To further quantify the stability domain, I analyze the region of attraction for the grid-connected inverter using phase portraits. The system equations are simulated for various initial conditions, and the trajectories are plotted in the \( i_d \)-\( i_q \) plane. The stability domain is defined as the set of initial conditions from which the system converges to the equilibrium point. With the optimized parameters, the stability domain is significantly larger than with gains chosen solely via small-signal methods. This expansion is critical for real-world applications where the grid-connected inverter may experience abrupt changes in operating points.
Conclusion
In this article, I have presented a comprehensive study on large-signal stability control for energy storage grid-connected inverters. The nonlinear nature of constant-power operation necessitates an analysis beyond traditional small-signal methods, and mixed potential function theory provides a robust framework for this purpose. I developed a nonlinear model of the grid-connected inverter, derived stability criteria through mixed potential functions, and designed optimized control parameters that ensure stability under large disturbances. Simulations and experiments validate the approach, showing that the grid-connected inverter with proposed parameters achieves superior dynamic performance and an expanded stability domain.
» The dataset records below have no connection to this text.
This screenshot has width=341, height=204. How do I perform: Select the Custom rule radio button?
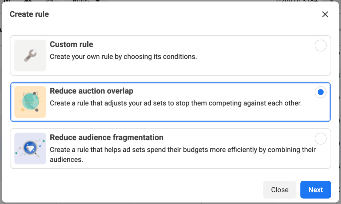pyautogui.click(x=320, y=46)
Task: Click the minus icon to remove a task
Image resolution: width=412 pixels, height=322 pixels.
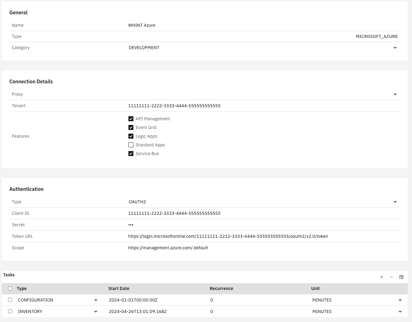Action: (x=391, y=277)
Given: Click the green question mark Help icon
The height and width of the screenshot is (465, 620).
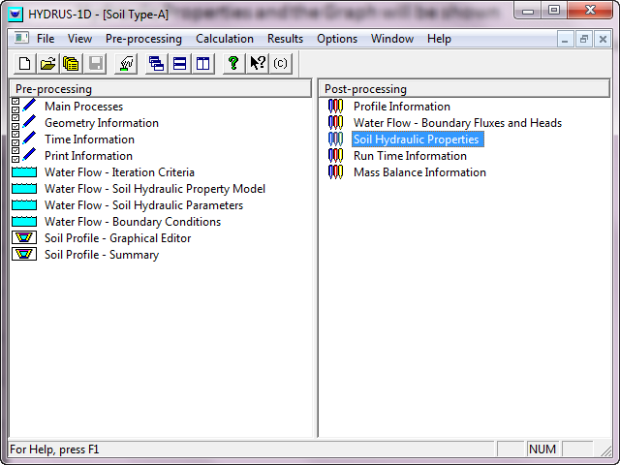Looking at the screenshot, I should (x=233, y=64).
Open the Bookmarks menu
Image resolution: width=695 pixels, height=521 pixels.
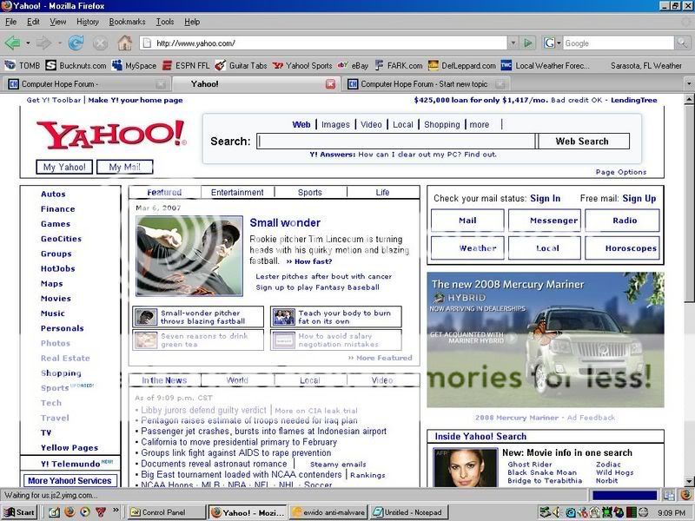tap(127, 22)
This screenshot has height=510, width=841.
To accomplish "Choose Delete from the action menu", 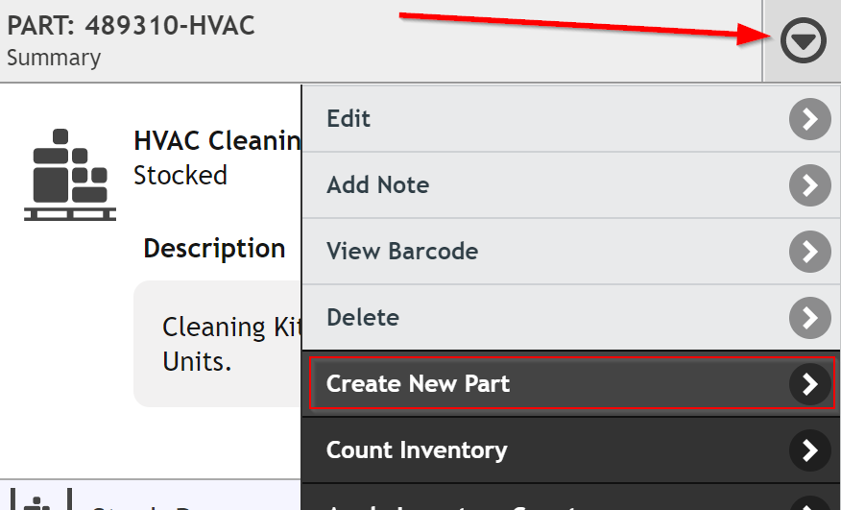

The key contributions of my research include the derivation of explicit stability bounds for control gains, which integrate both circuit parameters and control dynamics. This allows for a systematic design process that enhances the reliability of grid-connected inverters in microgrid applications. Future work could extend this analysis to include capacitive elements, such as DC-link capacitors, or explore adaptive control strategies to further improve resilience. Ultimately, the findings underscore the importance of large-signal analysis in ensuring the stable integration of energy storage systems via grid-connected inverters, contributing to the advancement of modern power systems.
The grid-connected inverter remains a pivotal component in renewable energy integration, and its stability under large signals is paramount for grid security. By embracing nonlinear analysis techniques, we can unlock greater performance and reliability, paving the way for more resilient and efficient power networks.